THRIVE WAS BUZZING with the news of their release date remaining firm and Dex not backing down to KI’s manipulations. The more Dex thought about their release date, the more he believed they were doing the right thing. Dex had never given in to peer pressure. Not in high school when the rest of the kids on his robotics club team had wanted to amp up their robot with materials not included in the approved list and not when he was developing his first PC game in high school. Even Siena had tried pressuring him into being a cooler teenager. And then there was Ellie, with her quiet support, her caring nature, and her belief that every moment counted. She wasn’t like any of the other girls he knew in school. Ellie didn’t push him to go to parties or dress a certain way. She didn’t care that he chose not to play football like his older brothers had or that he never had much to say. Hell, she never asked him for a damn thing. Except once, when she’d asked him to love her forever—and he’d been all too happy to hand over his heart. Which she’d carelessly shattered.

Thinking about Ellie brought conflicting feelings. He was falling for her all over again, and the same old fears prickled his nerves. Would she really be there when he got home tonight? Was he acting like a fool, setting himself up for heartbreak again? Intellectually, he knew he should have learned from experience where Ellie was concerned and treaded carefully. Dex wasn’t stupid, at least not academically, but matters of the heart were a whole different game. He’d left pieces of his heart on the lawn of her foster family’s house. Crumbles of it formed a path from that house to his, and at the time, he hadn’t known how to respawn. If only it were a game and he’d have had a save point in place to which he could retreat—erasing the nights he’d spent with her, the love that had grown toward her. But life didn’t come with save points, and his father would allow him no time to dwell on anything—good or bad. You’re either all in or all out, his father had told him. He’d looked at Dex with that harsh stare of his, dark eyes piercing his already broken heart, and said, You’re better than that, son. You’re a man. Suck it up and move on.

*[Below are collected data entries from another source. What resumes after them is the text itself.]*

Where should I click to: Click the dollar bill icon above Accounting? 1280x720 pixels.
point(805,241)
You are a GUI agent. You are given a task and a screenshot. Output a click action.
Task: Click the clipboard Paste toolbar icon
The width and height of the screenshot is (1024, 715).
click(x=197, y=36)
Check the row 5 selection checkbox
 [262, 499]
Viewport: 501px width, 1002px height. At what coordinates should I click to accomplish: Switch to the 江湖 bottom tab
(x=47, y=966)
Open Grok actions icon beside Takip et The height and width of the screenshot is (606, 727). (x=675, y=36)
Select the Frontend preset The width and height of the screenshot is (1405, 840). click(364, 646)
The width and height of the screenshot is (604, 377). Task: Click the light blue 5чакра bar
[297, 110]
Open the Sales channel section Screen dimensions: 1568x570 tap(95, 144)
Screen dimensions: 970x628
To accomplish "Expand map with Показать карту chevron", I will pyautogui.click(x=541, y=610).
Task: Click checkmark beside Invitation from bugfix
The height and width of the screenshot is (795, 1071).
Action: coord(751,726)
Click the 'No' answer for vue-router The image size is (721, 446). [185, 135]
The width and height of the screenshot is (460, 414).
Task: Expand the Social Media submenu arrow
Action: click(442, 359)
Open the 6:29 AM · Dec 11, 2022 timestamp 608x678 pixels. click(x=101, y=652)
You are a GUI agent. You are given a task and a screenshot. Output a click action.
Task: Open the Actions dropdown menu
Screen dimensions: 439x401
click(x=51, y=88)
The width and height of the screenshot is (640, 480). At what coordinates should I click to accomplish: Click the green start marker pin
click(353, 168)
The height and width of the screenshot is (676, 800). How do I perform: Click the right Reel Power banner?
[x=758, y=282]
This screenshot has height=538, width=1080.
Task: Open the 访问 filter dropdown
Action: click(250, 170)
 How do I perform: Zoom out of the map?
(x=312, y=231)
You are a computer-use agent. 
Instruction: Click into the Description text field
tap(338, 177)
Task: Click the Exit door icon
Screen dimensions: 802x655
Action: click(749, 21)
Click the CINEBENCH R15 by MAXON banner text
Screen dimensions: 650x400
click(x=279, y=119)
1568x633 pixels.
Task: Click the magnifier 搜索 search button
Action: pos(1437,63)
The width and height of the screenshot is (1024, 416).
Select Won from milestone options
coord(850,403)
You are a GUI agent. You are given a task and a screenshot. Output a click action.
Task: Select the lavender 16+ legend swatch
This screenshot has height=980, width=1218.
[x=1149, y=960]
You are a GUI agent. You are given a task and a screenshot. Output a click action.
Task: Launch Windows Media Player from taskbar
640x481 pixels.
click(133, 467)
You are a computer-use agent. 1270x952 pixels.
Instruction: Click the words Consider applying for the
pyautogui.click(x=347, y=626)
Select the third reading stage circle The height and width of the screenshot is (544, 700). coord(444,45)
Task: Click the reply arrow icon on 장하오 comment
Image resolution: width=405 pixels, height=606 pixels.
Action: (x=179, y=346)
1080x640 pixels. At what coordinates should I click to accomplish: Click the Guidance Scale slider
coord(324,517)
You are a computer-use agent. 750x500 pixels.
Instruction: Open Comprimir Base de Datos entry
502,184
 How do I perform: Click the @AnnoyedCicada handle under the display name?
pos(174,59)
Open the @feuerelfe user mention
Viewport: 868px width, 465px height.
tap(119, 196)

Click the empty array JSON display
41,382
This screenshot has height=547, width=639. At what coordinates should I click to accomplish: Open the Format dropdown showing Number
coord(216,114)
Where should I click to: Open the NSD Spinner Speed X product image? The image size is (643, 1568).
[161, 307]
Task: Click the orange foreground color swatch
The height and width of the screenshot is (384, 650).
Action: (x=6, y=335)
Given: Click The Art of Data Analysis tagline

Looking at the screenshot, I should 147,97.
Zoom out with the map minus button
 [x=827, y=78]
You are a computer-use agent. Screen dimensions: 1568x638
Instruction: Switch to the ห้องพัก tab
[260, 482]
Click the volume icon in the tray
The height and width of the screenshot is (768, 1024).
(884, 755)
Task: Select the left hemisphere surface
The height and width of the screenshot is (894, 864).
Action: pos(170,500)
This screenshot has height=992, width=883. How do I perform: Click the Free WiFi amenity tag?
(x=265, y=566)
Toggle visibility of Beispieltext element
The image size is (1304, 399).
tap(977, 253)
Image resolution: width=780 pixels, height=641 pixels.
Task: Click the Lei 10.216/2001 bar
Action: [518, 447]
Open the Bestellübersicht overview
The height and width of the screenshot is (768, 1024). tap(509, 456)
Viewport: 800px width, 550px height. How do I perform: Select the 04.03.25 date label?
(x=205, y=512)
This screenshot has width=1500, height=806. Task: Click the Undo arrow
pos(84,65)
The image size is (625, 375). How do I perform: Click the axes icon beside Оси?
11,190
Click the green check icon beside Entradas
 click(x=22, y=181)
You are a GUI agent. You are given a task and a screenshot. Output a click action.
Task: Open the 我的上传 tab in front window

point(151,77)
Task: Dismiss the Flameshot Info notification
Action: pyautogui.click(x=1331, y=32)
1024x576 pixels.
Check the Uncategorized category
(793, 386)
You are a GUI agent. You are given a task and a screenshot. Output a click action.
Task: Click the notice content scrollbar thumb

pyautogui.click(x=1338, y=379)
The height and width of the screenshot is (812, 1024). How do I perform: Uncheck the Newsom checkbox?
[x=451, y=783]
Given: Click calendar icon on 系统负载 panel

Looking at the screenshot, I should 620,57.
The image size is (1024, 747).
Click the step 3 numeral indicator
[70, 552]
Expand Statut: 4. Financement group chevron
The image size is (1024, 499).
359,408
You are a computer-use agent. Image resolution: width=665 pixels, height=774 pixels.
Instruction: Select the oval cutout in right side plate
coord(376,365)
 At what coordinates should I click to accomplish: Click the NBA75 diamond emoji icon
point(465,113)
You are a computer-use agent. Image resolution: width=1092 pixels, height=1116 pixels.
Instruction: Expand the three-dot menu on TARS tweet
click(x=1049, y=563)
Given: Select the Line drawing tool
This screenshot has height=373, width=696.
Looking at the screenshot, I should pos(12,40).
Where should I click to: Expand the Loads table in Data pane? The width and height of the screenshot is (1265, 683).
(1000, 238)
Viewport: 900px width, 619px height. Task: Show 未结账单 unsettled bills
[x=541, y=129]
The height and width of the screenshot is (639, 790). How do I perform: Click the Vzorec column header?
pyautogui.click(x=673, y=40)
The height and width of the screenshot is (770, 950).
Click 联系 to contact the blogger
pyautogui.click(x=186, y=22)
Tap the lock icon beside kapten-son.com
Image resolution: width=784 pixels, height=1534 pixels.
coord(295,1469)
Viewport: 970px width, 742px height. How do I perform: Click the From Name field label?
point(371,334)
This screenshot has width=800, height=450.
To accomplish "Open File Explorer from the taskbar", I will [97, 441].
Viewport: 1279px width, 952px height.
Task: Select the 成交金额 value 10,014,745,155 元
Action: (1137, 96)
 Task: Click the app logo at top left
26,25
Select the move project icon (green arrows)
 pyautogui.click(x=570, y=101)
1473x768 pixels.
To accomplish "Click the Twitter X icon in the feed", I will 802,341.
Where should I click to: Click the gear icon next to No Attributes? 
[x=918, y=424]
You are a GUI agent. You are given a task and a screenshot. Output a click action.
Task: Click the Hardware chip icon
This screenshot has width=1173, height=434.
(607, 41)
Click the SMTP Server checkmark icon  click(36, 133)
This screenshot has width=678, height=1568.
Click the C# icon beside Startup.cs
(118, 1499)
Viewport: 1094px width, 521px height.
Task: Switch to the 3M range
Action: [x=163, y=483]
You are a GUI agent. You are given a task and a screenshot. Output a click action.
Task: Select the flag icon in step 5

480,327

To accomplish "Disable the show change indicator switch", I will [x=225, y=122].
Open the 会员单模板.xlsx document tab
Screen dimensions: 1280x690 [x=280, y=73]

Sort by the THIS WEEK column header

He’d sucked it up, but he’d never really moved on.

“I like Ellie.” Everyone had left the meeting except for Regina and Mitch. Regina stood beside Dex as he logged off of his computer.

“Yeah?” He waited for the but. Dex hadn’t dated much in recent years, or introduced many women to Regina, but the few times he had, Regina had nitpicked them until he lost interest. She’d been right each time. She had a sense about those things.